No cenário de árvores peladas criadas pelo design Renato Imbrosi, Fraga deu a primeira pista. Aos poucos, o universo do semiárido foi descortinado pela lentes do estilista, que nesta temporada elegeu Expedito Seleiro como protagonista da coleção. O artista do couro, natural de Nova Olinda, no Cariri cearense, é mestre na arte em trabalhar acessórios de couro. " Expedito Seleiro imprime no couro a face festiva e sofisticada da arte popular cearense, pela experiência de homens que praticam o ofício secular dos curtumes", acrescenta o estilista.

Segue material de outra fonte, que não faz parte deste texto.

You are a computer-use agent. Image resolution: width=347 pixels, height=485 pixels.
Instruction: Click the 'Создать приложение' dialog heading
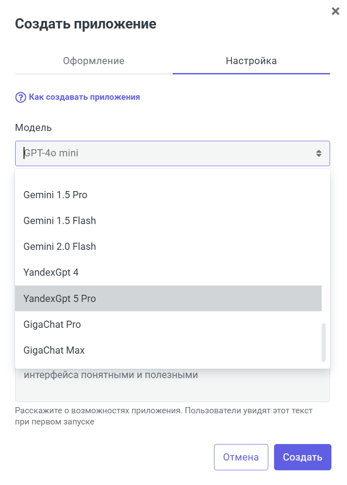[x=86, y=24]
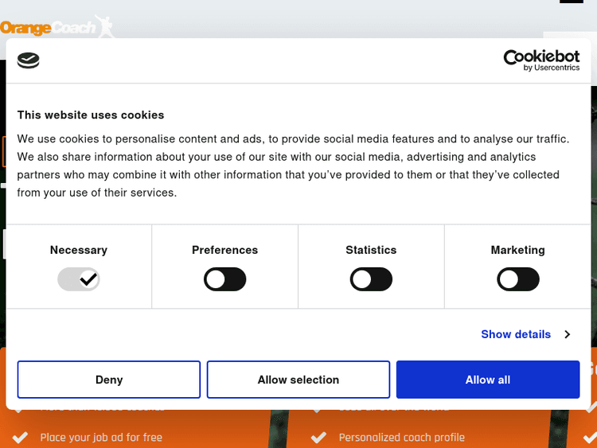
Task: Accept cookies with Allow all
Action: click(488, 380)
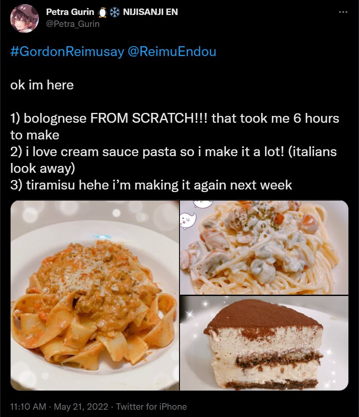Open the @ReimuEndou mention
The image size is (359, 417).
[172, 51]
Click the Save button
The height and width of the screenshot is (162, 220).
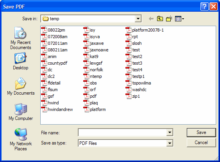pyautogui.click(x=201, y=132)
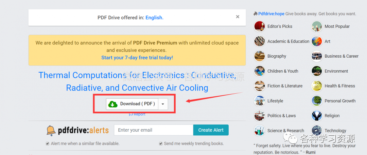Click the Biography category icon
The width and height of the screenshot is (367, 155).
260,56
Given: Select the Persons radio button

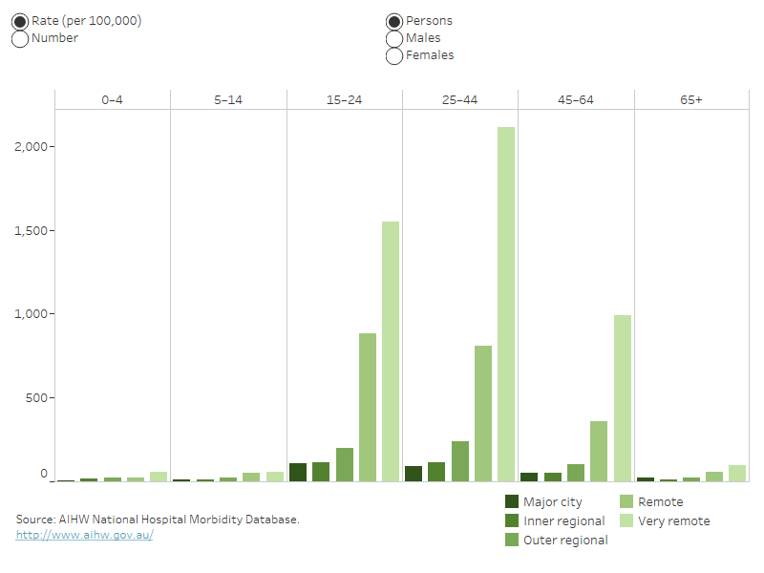Looking at the screenshot, I should click(x=394, y=21).
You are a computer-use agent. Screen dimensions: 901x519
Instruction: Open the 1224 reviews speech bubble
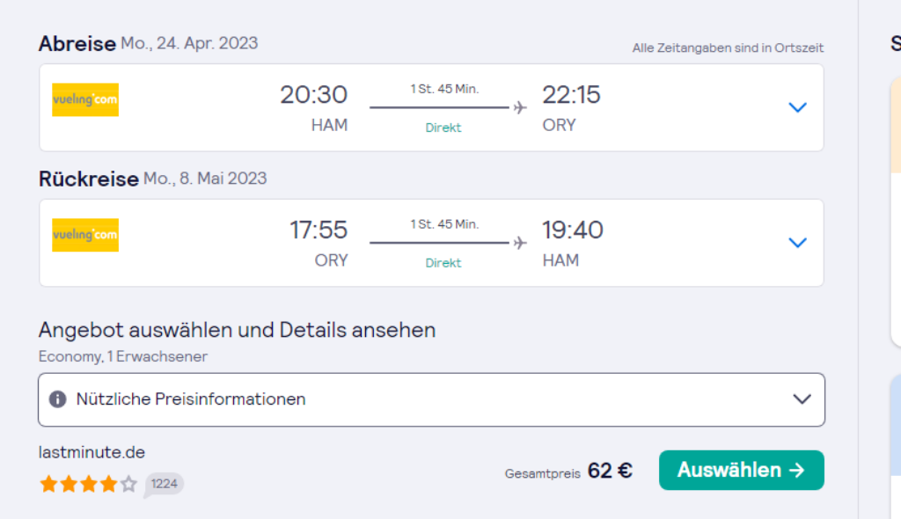coord(164,484)
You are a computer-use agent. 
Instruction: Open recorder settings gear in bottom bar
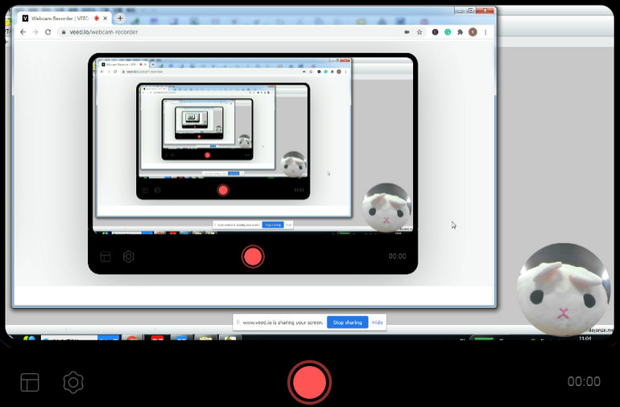(x=73, y=382)
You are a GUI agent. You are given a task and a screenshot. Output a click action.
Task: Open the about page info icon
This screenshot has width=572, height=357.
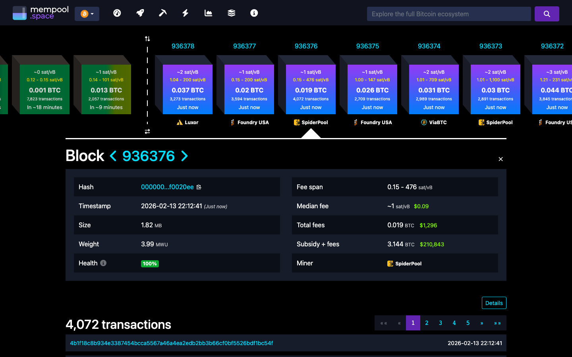[254, 13]
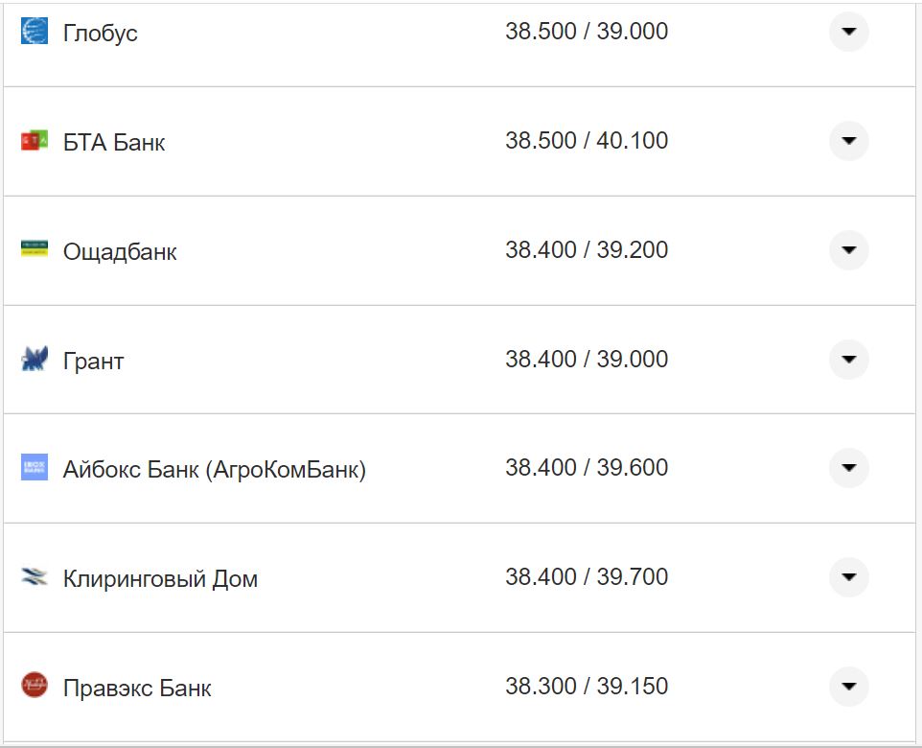Show details for Клиринговый Дом
The height and width of the screenshot is (748, 922).
tap(848, 577)
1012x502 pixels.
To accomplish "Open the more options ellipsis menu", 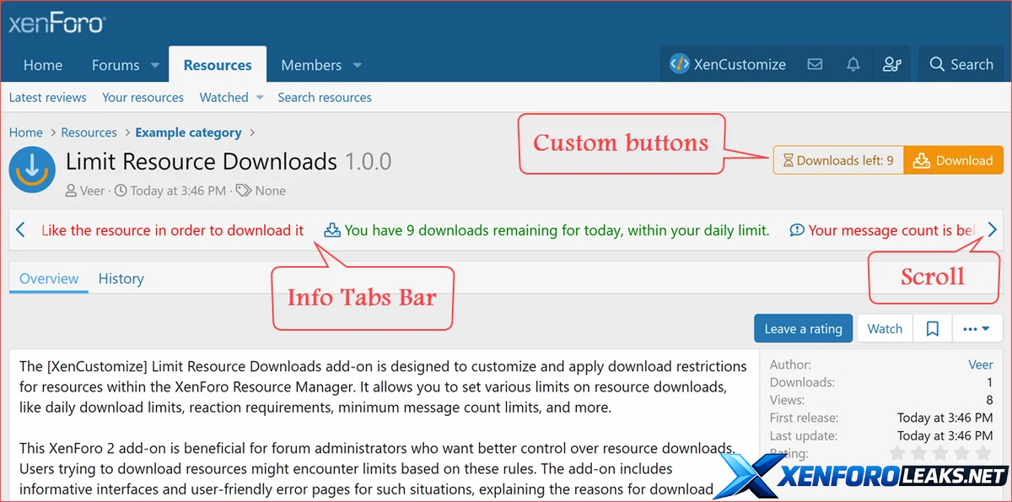I will (977, 329).
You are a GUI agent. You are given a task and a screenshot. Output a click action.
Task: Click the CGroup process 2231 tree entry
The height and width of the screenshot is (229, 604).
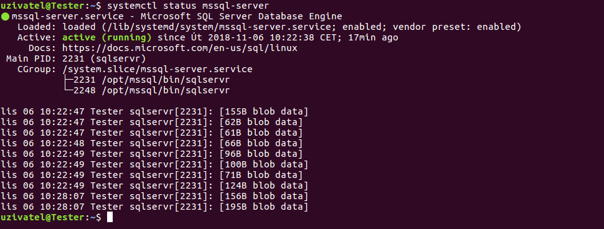coord(151,80)
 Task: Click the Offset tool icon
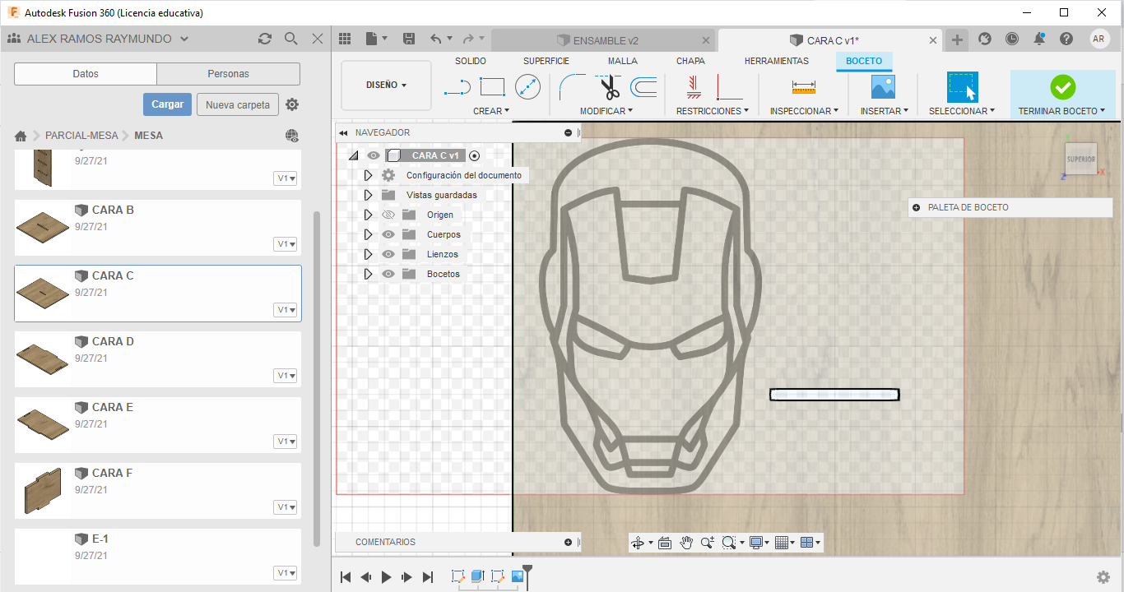(x=643, y=87)
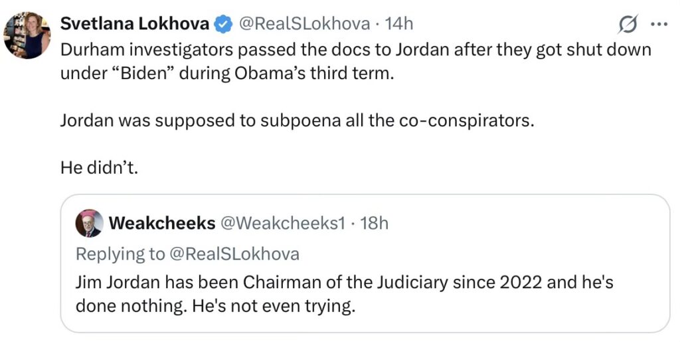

E foi na literatura do escritor Mario de Andrade, viajante ávido e intérprete sagaz da cultura brasileira,que Fraga vislumbrou uma espécie de janela por onde espiou a alegria sertaneja, o verdejar dos cactus e o azul sem nuvens do céu do semi-árido.
A coleção de inverno Ronaldo Fraga é de uma simplicidade desconcertante. Em cada detalhe da roupa, uma radiografia do pedacinho de um Brasil esquecido, como no vestido de couro com estampa de terra rachada e com sombra de gavião.

Com cintura em destaque por força de cintos largos e com modelagem bem próxima ao corpo, grande parte da coleção exaltou a feminilidade. A saia-lápis é icônica e, em determinado momento, ganhou perfume de couro verde com ranhuras, que segundo Fraga simboliza o refugo dos curtumes.
O couro estendeu também sua atuação em camisas, tops quadrados, vestidos retos longos e mídis. O material é responsável por 90% da coleção e dialoga com seda, linho, bouclê de algodão e tressês de organza com cetim.
Quanto aos acessórios, destaque para a bolsa-cabaça e a bolsa marmita, além dos sapatos com bico quadrado, recortes e assinatura da designer mineira Virgínia Barros.